Le marquis menace l’avocat, pour leur commun malheur, de se jeter dans les bras de son fils. (16 germinal, an VII).

C’est pour la dernière fois, citoyen, que je me permettrai de vous peindre l’horreur de ma situation. Elle est telle qu’il ne m’est absolument plus possible d’y tenir. Voilà deux mois que vous avez ma surveillance, et quelque promesse que vous m’ayez faite après son obtention, je vois que je n’en suis pas plus avancé et que vous ne daignez seulement pas m’informer de l’effet de cette faveur sur le département des Bouches-du-Rhône. Je le répète, c’est donc pour la dernière fois que je vous prie de m’envoyer des fonds sur le champ, et si, courrier par courrier, la réponse à celle-ci n’en contient pas, je me jette dans les bras de mon fils et lui donne mon bien pour une pension.
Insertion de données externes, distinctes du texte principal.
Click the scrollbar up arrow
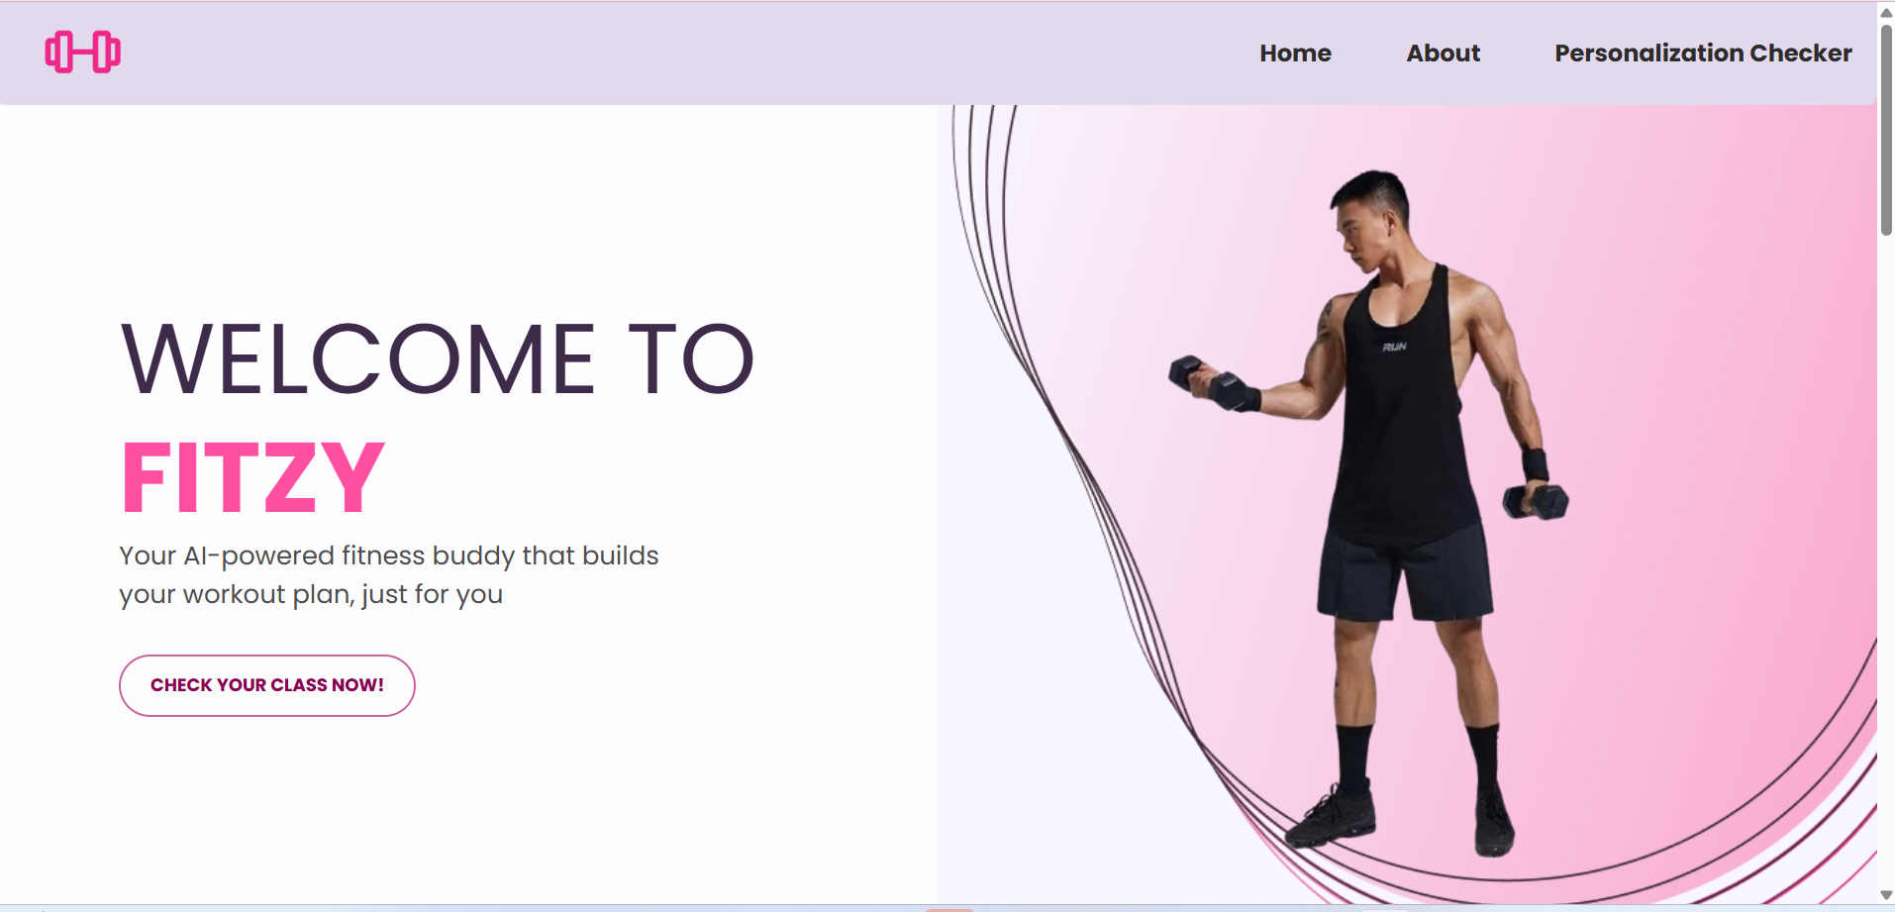The width and height of the screenshot is (1895, 912). pyautogui.click(x=1886, y=12)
Ce sera sans doute un grand malheur pour moi, mais ce ne sera pas le seul que j’aurai dû à votre impardonnable et cruelle apathie. Il était écrit dans le livre du destin que votre barbare paresse me ferait mourir et je dois, puisque je le peux, au moins ralentir l’effet de ce terrible horoscope. L’abandon dans lequel vous me laissez est sans exemple, mais en voilà le dernier reproche. Dieu veuille que mon fils se conduise bien avec vous, quand il sera maître ! Tout ce que je puis vous dire, c’est que j’en doute, et la connaissance que j’ai de ses projets sur tout cela ne me paraît point agréable pour vous, mais vous le voulez, vous m’y contraignez, vous n’aurez donc à vous en prendre qu’à vous……


Le marquis accuse l’avocat d’être insensible, pusillanime, hypocrite, paresseux et lâche. (27 messidor, an VII).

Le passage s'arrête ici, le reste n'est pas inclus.